A guide to executing Linear Regression in Python

A guide to executing Linear Regression in Python

As most of us already know, linear regression is used to find the correlation between two continuous variables. There are various ways of going about it, and various applications as well. In this post, we are going to explain the steps of executing linear regression in Python.

There are two kinds of supervised machine learning algorithms: Classification and Regression. Regression tries to predict the continuous value outputs while classification tries to predict discrete values. Here we will be using Python to execute Linear Regression. For this purpose,  Scikit-Learn will be used. Scikit-Learn is one of the most popular machine learning tools for Python.

First up – what is linear regressive theory?

A linear regressive theory is based on the principle of linearity between two or more variables. It’s task is to predict a dependable variable value, let’s say y, based on an independent variable, let’s say x. Hence, x becomes the input and y is the output. This relationship, when plotted on a graph, gives a straight line. Hence, we have to use the equation of a straight line for this, which is:

y=mx+b

Where m is the slope of the line and b is the intercept. Here y and x remains the same and so, all the changes that takes place will be in the slope and the intercept. Thus, there can be multiple straight lines on that basis. What a linear regression algorithm does is it fits the multiple lines along the data points and then returns the line but with the least errors.

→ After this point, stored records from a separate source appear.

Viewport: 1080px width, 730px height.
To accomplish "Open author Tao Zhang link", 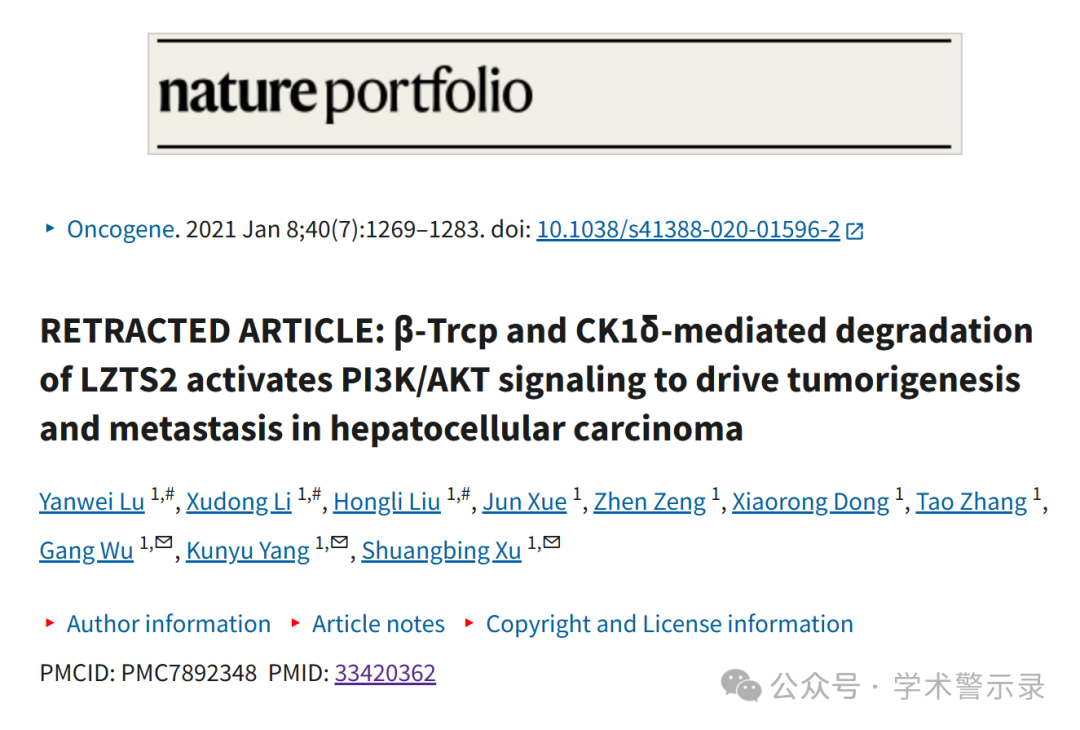I will [971, 502].
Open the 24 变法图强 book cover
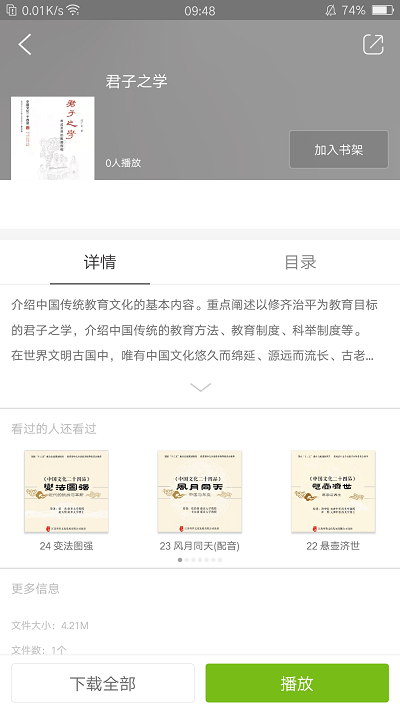400x711 pixels. [66, 492]

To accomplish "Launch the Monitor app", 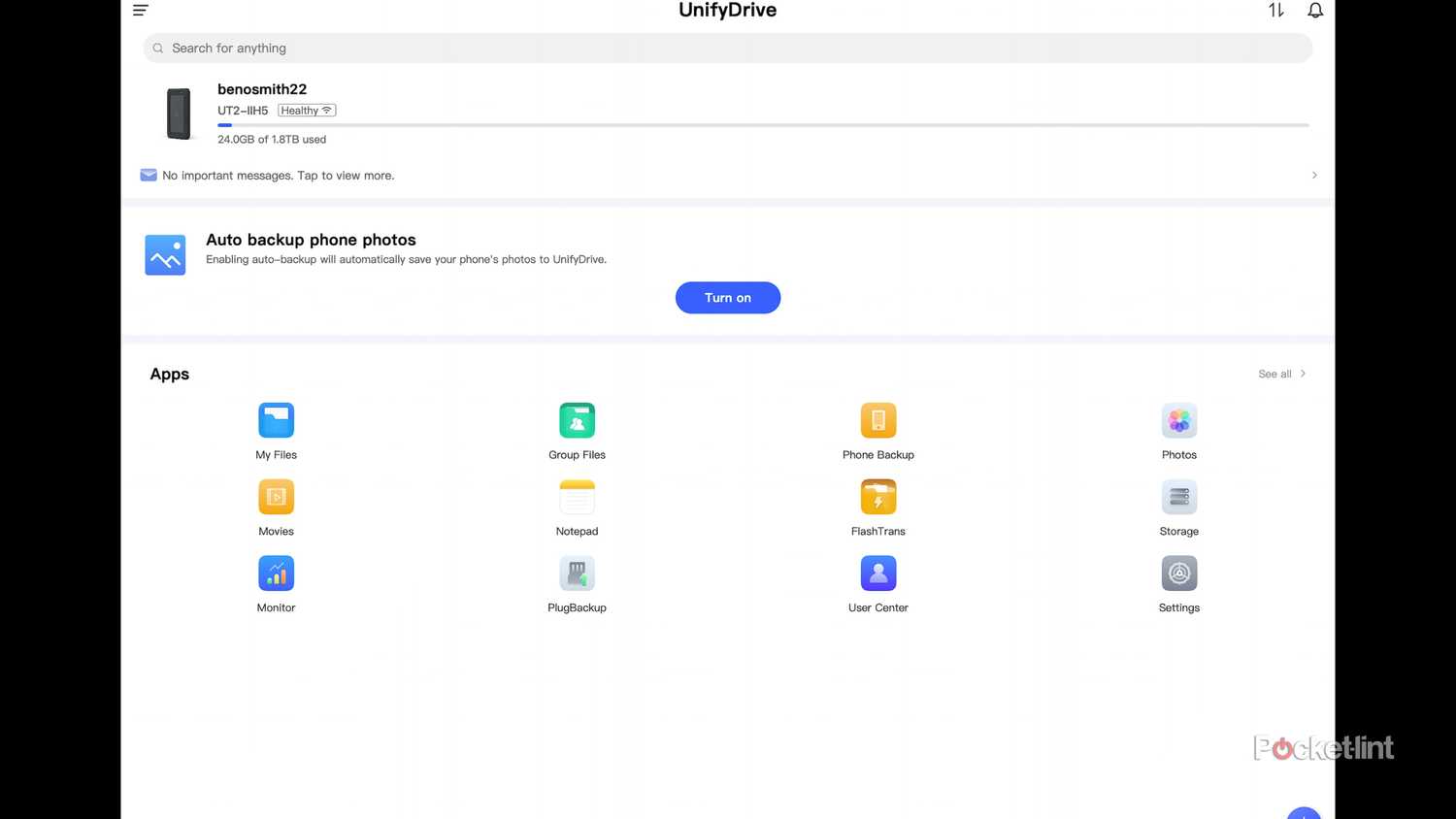I will click(x=276, y=574).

A regression model can be represented as:

y = b0 + m1b1 + m2b2 + m3b3 + … … mnbn

This is referred to as the hyperplane.

So, now, how can we use Scikit-Learn library to execute linear regression:  

Let’s say there are many flight delays that has taken place due to weather changes. To measure this fluctuation, you must perform linear regression with the data being provided. This data can include the variation of minimum and maximum temperatures for the particular days. Now, you can download the weather charts to understand the fluctuation. The input x will be the minimum temperature and using that, we have to find the maximum temperature y.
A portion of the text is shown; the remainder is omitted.